Aliens Likely Annihilated Themselves Through Progress, Suggests New Extraterrestrial Research

NASA JPL and California Institute of Technology scientists suggested that most of the alien civilizations that ever dotted our galaxy have probably killed themselves off already.

There are many people who strongly believe that aliens are real and they are living somewhere far from the blue planet, Earth. But a new scientific study suggested that such civilizations destroyed themselves through progress.

NASA Jet Propulsion Laboratory and California Institute of Technology researchers have surmised in a study that the galaxy might be home to alien civilizations that destroyed themselves through technological advancements that eventually lead to destruction and biological degeneration.

According to the paper, "A Statistical Estimation of the Occurrence of Extraterrestrial Intelligence in the Milky Way Galaxy", any intelligent alien life that lived in the Milky Way before humans did likely already killed itself off.

Milky Way Galaxy
Alien life in Milky Way Pikrepo

Dead Alien Civilization

The researchers behind this study, Xiang Cai, Jonathan H. Jiang, Kristen A. Fahy, and Yuk L. Yung, explained in the paper that "if intelligent life is likely to destroy themselves, it is not surprising that there is little or no intelligent life elsewhere".

If people are wondering why humans, the most intelligent living being on planet Earth and on the solar system, might still be alive, it is because the species are billions of years behind these now-extinct alien civilizations. The intelligent species or aliens probably noticed life form around eight billion years after the formation of the Milky Way, whereas humans did not reach until 13.5 billion years after the creation. This means the humans are almost over five billion years behind.

According to Jiang, the NASA Jet Propulsion Laboratory astrophysicist, since Carl Sagan's time, there has been lots of research on alien life, especially when the Hubble Space Telescope and Kepler Space Telescope were created. "We have lots of knowledge about the densities in the Milky Way galaxy and star formation rates and exoplanet formation...and the occurrence rate of supernova explosions. We actually know some of the numbers," he added.

Center of the Milky Way Galaxy
Photo of the Milky Way's center taken by the Spitzer Space Telescope NASA, JPL-Caltech, Susan Stolovy SSC/Caltech et al.

The numbers are actually related to the mystery variables that the American astronomer and the planetary scientist Segan referred to in his Cosmos miniseries in which he discussed the Drake equation. This formula proposed by American astrophysicist Frank Drake estimates N, the number of transmitting societies in the Milky Way galaxy. It is actually the equation that may give the scientists an idea about how many alien societies exist and are detectable.

Because of the scientific limitations at that time, Drake and Sagan included variables that could not be identified more precisely. But now Jiang and the team of scientists have learned about some of those numbers which Drake and Segan failed to identify.

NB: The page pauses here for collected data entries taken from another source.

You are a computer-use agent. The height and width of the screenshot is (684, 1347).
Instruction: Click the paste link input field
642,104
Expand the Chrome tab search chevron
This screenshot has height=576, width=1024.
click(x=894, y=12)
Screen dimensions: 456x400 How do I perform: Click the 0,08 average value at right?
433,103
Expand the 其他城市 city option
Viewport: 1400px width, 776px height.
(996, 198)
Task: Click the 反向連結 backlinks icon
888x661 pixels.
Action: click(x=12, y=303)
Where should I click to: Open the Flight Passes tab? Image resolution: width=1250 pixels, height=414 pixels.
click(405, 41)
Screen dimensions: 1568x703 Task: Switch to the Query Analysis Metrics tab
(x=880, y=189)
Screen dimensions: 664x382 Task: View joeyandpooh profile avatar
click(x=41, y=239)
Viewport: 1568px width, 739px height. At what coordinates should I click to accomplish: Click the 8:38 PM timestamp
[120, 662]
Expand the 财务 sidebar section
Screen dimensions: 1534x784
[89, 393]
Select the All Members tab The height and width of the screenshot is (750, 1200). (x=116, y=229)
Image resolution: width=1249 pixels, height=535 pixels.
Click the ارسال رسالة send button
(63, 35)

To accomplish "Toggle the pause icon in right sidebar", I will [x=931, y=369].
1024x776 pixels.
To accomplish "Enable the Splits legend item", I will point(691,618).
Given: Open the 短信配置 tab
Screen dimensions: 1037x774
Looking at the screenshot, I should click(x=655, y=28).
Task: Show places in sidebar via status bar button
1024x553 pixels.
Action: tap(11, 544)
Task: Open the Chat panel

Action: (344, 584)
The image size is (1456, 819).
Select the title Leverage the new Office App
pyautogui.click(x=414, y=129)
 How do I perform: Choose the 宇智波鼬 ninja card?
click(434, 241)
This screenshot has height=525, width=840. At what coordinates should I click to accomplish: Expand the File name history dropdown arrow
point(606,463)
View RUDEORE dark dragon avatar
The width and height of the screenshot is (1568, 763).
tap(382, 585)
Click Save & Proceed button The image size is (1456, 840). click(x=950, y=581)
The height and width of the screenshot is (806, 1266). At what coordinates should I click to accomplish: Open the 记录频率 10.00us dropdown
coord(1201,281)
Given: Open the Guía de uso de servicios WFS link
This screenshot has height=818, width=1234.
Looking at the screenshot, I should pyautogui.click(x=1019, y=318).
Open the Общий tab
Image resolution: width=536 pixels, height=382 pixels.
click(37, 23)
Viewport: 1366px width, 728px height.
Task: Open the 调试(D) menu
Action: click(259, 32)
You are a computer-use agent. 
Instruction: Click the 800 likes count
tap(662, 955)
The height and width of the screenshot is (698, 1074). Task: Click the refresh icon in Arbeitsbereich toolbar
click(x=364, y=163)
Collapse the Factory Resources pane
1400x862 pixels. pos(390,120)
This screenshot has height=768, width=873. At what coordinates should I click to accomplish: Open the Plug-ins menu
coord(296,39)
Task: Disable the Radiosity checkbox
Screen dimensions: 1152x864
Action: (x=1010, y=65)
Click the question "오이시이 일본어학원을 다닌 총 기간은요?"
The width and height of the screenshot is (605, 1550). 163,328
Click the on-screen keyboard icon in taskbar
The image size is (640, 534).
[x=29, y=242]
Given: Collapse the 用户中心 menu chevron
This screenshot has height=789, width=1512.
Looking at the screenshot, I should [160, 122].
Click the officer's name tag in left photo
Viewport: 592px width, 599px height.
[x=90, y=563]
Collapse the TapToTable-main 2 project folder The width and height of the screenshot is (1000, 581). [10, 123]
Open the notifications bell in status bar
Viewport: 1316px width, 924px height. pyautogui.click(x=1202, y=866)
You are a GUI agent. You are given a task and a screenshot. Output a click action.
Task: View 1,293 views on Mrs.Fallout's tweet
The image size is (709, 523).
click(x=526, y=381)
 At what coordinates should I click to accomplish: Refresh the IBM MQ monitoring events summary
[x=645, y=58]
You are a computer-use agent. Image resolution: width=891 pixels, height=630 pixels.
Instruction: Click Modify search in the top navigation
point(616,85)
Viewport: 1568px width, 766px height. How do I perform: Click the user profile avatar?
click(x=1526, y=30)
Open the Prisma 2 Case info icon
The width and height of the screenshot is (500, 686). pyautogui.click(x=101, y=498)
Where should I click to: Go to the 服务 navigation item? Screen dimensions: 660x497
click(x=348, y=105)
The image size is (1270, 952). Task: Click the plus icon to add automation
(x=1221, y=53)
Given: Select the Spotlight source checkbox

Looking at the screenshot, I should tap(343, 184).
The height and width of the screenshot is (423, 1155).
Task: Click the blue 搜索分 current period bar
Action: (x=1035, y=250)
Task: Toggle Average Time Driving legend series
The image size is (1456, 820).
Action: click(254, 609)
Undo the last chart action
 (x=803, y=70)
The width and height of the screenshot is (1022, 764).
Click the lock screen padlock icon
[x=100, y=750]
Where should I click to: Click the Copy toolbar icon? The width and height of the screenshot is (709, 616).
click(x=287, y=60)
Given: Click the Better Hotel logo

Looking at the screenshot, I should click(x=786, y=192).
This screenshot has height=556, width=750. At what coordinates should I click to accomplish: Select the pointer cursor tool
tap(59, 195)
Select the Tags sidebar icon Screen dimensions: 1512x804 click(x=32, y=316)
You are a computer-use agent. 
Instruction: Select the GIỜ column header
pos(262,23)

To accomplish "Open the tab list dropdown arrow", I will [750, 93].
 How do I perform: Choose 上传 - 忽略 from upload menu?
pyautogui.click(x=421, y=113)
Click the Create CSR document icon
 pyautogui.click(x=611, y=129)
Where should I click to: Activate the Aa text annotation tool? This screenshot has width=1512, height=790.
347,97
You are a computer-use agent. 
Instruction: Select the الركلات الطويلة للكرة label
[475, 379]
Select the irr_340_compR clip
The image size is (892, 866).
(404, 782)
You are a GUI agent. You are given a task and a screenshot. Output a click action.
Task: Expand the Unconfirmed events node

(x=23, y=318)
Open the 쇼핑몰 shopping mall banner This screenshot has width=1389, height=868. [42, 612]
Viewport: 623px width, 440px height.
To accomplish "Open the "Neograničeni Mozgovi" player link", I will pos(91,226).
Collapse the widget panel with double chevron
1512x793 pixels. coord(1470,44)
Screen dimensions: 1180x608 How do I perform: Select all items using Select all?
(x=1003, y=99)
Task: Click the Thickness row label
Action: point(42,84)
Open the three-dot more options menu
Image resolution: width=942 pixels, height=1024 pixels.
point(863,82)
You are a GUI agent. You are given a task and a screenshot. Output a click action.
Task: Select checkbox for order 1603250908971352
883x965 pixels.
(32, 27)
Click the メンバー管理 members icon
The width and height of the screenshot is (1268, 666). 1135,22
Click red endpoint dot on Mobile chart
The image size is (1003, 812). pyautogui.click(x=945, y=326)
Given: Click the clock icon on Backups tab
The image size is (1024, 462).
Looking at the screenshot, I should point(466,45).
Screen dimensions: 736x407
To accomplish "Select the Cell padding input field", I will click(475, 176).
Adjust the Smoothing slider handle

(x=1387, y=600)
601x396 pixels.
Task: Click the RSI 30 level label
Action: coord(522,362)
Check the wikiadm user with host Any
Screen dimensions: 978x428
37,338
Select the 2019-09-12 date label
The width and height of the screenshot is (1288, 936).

The paper says when and where life is most likely to flourish in the Milky Way and it identifies the most important factor affecting its prevalence that is intelligent creatures' tendency toward self-annihilation.

Understanding the factors helped the team of scientists believe that advanced alien civilizations did exist at one point in the galaxy, but they likely destroyed themselves by way of progress. However, according to some scientific theories, there might be 36 extraterrestrial races among the stars.

Earlier in 2018, scientists claimed that the galaxy used to be the home to aliens but it was the effect of climate change that vanished all the life forms, as per a report from Forbes. In the recently released paper, the researchers said, "The simulated age distributions also suggest that most of the intelligent life in our galaxy are young, thus making observation or detection difficult."

They also found that even if the galaxy reached its civilizational peak over five billion years ago, most of the civilizations that were around that time have likely self-annihilated. However, the paper has been submitted to a journal for publication and it is currently awaiting peer review.